Mientras la inflación y la desigualdad siguen marcando el pulso del país, marcas internacionales como Dolce & Gabbana, Victoria’s Secret y U.S. Polo Assn. apuestan por la reactivación del mercado premium en Argentina. ¿Una señal de recuperación económica o el síntoma de una nueva burbuja para pocos?
En un contexto económico que continúa siendo incierto, donde la inflación aún condiciona el consumo cotidiano de millones y la pobreza afecta a casi la mitad de la población, el arribo de marcas de lujo internacionales a la Argentina vuelve a instalar una paradoja tan familiar como persistente: ¿cómo se explica que en un país en crisis proliferen las apuestas por el consumo exclusivo?

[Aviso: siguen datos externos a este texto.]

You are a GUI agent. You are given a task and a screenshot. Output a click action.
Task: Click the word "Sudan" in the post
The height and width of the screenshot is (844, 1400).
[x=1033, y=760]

La noticia más resonante de julio de 2025 es la confirmación de que Dolce & Gabbana, ícono global del lujo italiano, abrirá su primer local en Buenos Aires antes de fin de año. La tienda se ubicará en el tradicional shopping Patio Bullrich, enclave histórico del consumo premium porteño. La operación se encuentra en fase final, y desde la firma ya confirmaron que se tratará de un punto de venta con todos los estándares internacionales, incluyendo líneas de indumentaria, perfumes y accesorios de alta gama.
Este regreso del lujo internacional no es un hecho aislado. En los últimos meses también desembarcó Victoria’s Secret, con locales en Unicenter y Galerías Pacífico, y la marca estadounidense U.S. Polo Assn. oficializó su distribución local a través de Sur Pacífico S.A. Se habla, además, de que Gucci ya registró su marca en el país, paso previo a una eventual apertura.
La pregunta es inevitable: ¿por qué ahora? ¿Qué encuentran estas marcas en un país como Argentina?
Una economía dual
El fenómeno del lujo convive, desde hace décadas, con la volatilidad de la economía argentina. Las grandes marcas no llegan buscando volumen, sino visibilidad. Argentina ofrece un consumidor aspiracional, muy conectado con las tendencias globales y con una fuerte valorización del estatus. Si bien el poder adquisitivo general está erosionado, existe un segmento de alto poder adquisitivo que mantiene o incluso incrementa su capacidad de consumo, y que busca diferenciarse a través de marcas internacionales.
Además, el regreso del turismo internacional y la dolarización parcial del consumo en sectores específicos vuelve más atractiva la plaza local para marcas extranjeras. La apertura de Dolce & Gabbana en el Patio Bullrich no solo apunta al público argentino de alto poder adquisitivo, sino también a turistas brasileños, europeos y estadounidenses que eligen Buenos Aires como destino de compras culturales y de lujo.
¿Síntoma de reactivación o burbuja para pocos?
El regreso de estas firmas también plantea una discusión más profunda sobre el tipo de desarrollo económico que se está consolidando en Argentina. En un país donde la mayoría apenas accede al consumo básico y los salarios pierden frente a la inflación, el crecimiento del segmento de lujo puede funcionar como un termómetro de la desigualdad.
Las marcas de lujo no apuestan por una economía estable: apuestan por nichos consolidados, por imagen de marca, por anclajes simbólicos. Y Argentina, pese a todo, sigue siendo un terreno fértil para eso. El lujo no necesita mayoría: necesita impacto.
Redes sociales, aspiración y visibilidad
En un contexto donde las redes sociales definen lo deseable, el lujo funciona cada vez más como una promesa visual. La estética «old money», los videos mostrando «cómo sería vivir como rico en Buenos Aires» o las influencers posando con bolsas de marca frente al Obelisco, forman parte de una narrativa donde el consumo exclusivo es menos realidad que espectáculo.
Las marcas lo saben: en países como Argentina, el lujo es más performático que funcional. Lo importante no es tener, sino mostrar que se puede tener. Es decir, que se pertenece (o se pretende pertenecer) a un mundo distinto del que nos rodea.